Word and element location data
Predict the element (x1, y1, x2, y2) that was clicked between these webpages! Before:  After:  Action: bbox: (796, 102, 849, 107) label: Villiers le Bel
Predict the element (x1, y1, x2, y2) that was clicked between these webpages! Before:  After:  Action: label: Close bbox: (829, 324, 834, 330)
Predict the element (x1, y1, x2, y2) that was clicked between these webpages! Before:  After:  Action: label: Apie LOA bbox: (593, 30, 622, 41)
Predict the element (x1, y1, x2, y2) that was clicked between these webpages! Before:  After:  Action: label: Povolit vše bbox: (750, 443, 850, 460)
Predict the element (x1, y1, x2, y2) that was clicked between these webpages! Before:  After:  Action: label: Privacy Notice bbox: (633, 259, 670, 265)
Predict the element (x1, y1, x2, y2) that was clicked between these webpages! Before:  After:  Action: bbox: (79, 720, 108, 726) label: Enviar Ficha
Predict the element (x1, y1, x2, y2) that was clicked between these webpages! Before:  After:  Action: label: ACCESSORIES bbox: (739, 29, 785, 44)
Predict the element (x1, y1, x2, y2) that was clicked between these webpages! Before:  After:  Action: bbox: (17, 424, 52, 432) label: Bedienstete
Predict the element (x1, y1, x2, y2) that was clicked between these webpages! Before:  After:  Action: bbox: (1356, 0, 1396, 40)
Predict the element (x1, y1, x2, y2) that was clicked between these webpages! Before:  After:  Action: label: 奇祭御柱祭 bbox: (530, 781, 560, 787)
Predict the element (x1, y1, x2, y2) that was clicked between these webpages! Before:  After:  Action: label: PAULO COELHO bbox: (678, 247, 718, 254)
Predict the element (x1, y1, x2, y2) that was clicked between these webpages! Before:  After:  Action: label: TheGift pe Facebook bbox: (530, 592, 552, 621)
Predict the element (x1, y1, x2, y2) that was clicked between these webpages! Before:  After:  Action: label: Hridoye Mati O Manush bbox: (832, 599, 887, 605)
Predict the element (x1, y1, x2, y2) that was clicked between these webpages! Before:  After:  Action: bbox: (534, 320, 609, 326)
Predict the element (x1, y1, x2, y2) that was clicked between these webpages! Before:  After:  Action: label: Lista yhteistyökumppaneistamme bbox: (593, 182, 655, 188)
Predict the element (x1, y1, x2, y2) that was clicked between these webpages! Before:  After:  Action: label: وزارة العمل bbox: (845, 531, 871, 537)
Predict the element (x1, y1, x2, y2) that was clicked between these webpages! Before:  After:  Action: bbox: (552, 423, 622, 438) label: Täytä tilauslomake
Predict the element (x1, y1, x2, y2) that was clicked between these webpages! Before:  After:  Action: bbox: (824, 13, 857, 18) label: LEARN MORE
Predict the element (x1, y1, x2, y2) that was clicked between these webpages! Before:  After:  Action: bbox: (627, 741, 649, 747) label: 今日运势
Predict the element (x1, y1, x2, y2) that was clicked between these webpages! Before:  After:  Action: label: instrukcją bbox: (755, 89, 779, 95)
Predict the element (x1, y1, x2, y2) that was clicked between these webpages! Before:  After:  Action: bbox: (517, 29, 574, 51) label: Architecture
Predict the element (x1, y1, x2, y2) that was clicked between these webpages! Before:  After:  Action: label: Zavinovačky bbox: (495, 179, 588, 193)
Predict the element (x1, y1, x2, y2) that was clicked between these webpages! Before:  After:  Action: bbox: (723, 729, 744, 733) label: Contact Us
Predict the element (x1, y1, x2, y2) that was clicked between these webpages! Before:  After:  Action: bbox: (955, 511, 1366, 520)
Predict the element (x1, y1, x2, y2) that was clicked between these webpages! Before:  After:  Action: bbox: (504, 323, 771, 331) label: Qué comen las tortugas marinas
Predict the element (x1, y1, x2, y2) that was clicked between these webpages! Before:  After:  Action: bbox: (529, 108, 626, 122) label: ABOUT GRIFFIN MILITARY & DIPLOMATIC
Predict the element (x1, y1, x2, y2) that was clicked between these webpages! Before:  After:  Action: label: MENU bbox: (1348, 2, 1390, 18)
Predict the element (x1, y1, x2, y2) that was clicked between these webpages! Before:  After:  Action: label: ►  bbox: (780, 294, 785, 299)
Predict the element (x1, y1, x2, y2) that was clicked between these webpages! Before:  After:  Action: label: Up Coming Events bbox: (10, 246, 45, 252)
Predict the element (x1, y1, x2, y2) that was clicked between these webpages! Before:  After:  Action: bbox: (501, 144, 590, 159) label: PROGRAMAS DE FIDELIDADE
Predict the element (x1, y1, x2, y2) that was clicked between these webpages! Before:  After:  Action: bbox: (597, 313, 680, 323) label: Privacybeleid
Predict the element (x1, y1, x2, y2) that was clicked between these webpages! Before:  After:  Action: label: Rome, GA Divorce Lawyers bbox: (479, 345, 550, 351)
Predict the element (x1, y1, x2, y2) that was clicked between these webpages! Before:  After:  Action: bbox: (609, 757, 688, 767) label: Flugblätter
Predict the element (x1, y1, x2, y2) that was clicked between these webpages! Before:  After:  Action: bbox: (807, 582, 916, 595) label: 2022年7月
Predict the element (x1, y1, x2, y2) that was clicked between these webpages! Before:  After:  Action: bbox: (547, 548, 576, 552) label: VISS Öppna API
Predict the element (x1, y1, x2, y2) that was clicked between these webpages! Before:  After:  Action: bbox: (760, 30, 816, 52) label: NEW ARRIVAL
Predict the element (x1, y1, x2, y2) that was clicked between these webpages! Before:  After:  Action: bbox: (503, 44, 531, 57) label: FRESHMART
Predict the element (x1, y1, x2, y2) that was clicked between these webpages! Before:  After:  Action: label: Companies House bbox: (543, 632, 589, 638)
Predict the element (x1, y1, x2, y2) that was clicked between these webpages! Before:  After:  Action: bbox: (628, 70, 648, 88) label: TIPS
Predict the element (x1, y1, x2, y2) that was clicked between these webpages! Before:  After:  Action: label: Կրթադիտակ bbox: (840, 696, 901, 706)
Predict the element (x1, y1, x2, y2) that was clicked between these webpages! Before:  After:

**Problem**
In every one of the entries above, substitute "Identify" for "Predict", and write all the entries out again with nothing else changed.

**Task result**
Identify the element (x1, y1, x2, y2) that was clicked between these webpages! Before:  After:  Action: bbox: (796, 102, 849, 107) label: Villiers le Bel
Identify the element (x1, y1, x2, y2) that was clicked between these webpages! Before:  After:  Action: label: Close bbox: (829, 324, 834, 330)
Identify the element (x1, y1, x2, y2) that was clicked between these webpages! Before:  After:  Action: label: Apie LOA bbox: (593, 30, 622, 41)
Identify the element (x1, y1, x2, y2) that was clicked between these webpages! Before:  After:  Action: label: Povolit vše bbox: (750, 443, 850, 460)
Identify the element (x1, y1, x2, y2) that was clicked between these webpages! Before:  After:  Action: label: Privacy Notice bbox: (633, 259, 670, 265)
Identify the element (x1, y1, x2, y2) that was clicked between these webpages! Before:  After:  Action: bbox: (79, 720, 108, 726) label: Enviar Ficha
Identify the element (x1, y1, x2, y2) that was clicked between these webpages! Before:  After:  Action: label: ACCESSORIES bbox: (739, 29, 785, 44)
Identify the element (x1, y1, x2, y2) that was clicked between these webpages! Before:  After:  Action: bbox: (17, 424, 52, 432) label: Bedienstete
Identify the element (x1, y1, x2, y2) that was clicked between these webpages! Before:  After:  Action: bbox: (1356, 0, 1396, 40)
Identify the element (x1, y1, x2, y2) that was clicked between these webpages! Before:  After:  Action: label: 奇祭御柱祭 bbox: (530, 781, 560, 787)
Identify the element (x1, y1, x2, y2) that was clicked between these webpages! Before:  After:  Action: label: PAULO COELHO bbox: (678, 247, 718, 254)
Identify the element (x1, y1, x2, y2) that was clicked between these webpages! Before:  After:  Action: label: TheGift pe Facebook bbox: (530, 592, 552, 621)
Identify the element (x1, y1, x2, y2) that was clicked between these webpages! Before:  After:  Action: label: Hridoye Mati O Manush bbox: (832, 599, 887, 605)
Identify the element (x1, y1, x2, y2) that was clicked between these webpages! Before:  After:  Action: bbox: (534, 320, 609, 326)
Identify the element (x1, y1, x2, y2) that was clicked between these webpages! Before:  After:  Action: label: Lista yhteistyökumppaneistamme bbox: (593, 182, 655, 188)
Identify the element (x1, y1, x2, y2) that was clicked between these webpages! Before:  After:  Action: label: وزارة العمل bbox: (845, 531, 871, 537)
Identify the element (x1, y1, x2, y2) that was clicked between these webpages! Before:  After:  Action: bbox: (552, 423, 622, 438) label: Täytä tilauslomake
Identify the element (x1, y1, x2, y2) that was clicked between these webpages! Before:  After:  Action: bbox: (824, 13, 857, 18) label: LEARN MORE
Identify the element (x1, y1, x2, y2) that was clicked between these webpages! Before:  After:  Action: bbox: (627, 741, 649, 747) label: 今日运势
Identify the element (x1, y1, x2, y2) that was clicked between these webpages! Before:  After:  Action: label: instrukcją bbox: (755, 89, 779, 95)
Identify the element (x1, y1, x2, y2) that was clicked between these webpages! Before:  After:  Action: bbox: (517, 29, 574, 51) label: Architecture
Identify the element (x1, y1, x2, y2) that was clicked between these webpages! Before:  After:  Action: label: Zavinovačky bbox: (495, 179, 588, 193)
Identify the element (x1, y1, x2, y2) that was clicked between these webpages! Before:  After:  Action: bbox: (723, 729, 744, 733) label: Contact Us
Identify the element (x1, y1, x2, y2) that was clicked between these webpages! Before:  After:  Action: bbox: (955, 511, 1366, 520)
Identify the element (x1, y1, x2, y2) that was clicked between these webpages! Before:  After:  Action: bbox: (504, 323, 771, 331) label: Qué comen las tortugas marinas
Identify the element (x1, y1, x2, y2) that was clicked between these webpages! Before:  After:  Action: bbox: (529, 108, 626, 122) label: ABOUT GRIFFIN MILITARY & DIPLOMATIC
Identify the element (x1, y1, x2, y2) that was clicked between these webpages! Before:  After:  Action: label: MENU bbox: (1348, 2, 1390, 18)
Identify the element (x1, y1, x2, y2) that was clicked between these webpages! Before:  After:  Action: label: ►  bbox: (780, 294, 785, 299)
Identify the element (x1, y1, x2, y2) that was clicked between these webpages! Before:  After:  Action: label: Up Coming Events bbox: (10, 246, 45, 252)
Identify the element (x1, y1, x2, y2) that was clicked between these webpages! Before:  After:  Action: bbox: (501, 144, 590, 159) label: PROGRAMAS DE FIDELIDADE
Identify the element (x1, y1, x2, y2) that was clicked between these webpages! Before:  After:  Action: bbox: (597, 313, 680, 323) label: Privacybeleid
Identify the element (x1, y1, x2, y2) that was clicked between these webpages! Before:  After:  Action: label: Rome, GA Divorce Lawyers bbox: (479, 345, 550, 351)
Identify the element (x1, y1, x2, y2) that was clicked between these webpages! Before:  After:  Action: bbox: (609, 757, 688, 767) label: Flugblätter
Identify the element (x1, y1, x2, y2) that was clicked between these webpages! Before:  After:  Action: bbox: (807, 582, 916, 595) label: 2022年7月
Identify the element (x1, y1, x2, y2) that was clicked between these webpages! Before:  After:  Action: bbox: (547, 548, 576, 552) label: VISS Öppna API
Identify the element (x1, y1, x2, y2) that was clicked between these webpages! Before:  After:  Action: bbox: (760, 30, 816, 52) label: NEW ARRIVAL
Identify the element (x1, y1, x2, y2) that was clicked between these webpages! Before:  After:  Action: bbox: (503, 44, 531, 57) label: FRESHMART
Identify the element (x1, y1, x2, y2) that was clicked between these webpages! Before:  After:  Action: label: Companies House bbox: (543, 632, 589, 638)
Identify the element (x1, y1, x2, y2) that was clicked between these webpages! Before:  After:  Action: bbox: (628, 70, 648, 88) label: TIPS
Identify the element (x1, y1, x2, y2) that was clicked between these webpages! Before:  After:  Action: label: Կրթադիտակ bbox: (840, 696, 901, 706)
Identify the element (x1, y1, x2, y2) that was clicked between these webpages! Before:  After:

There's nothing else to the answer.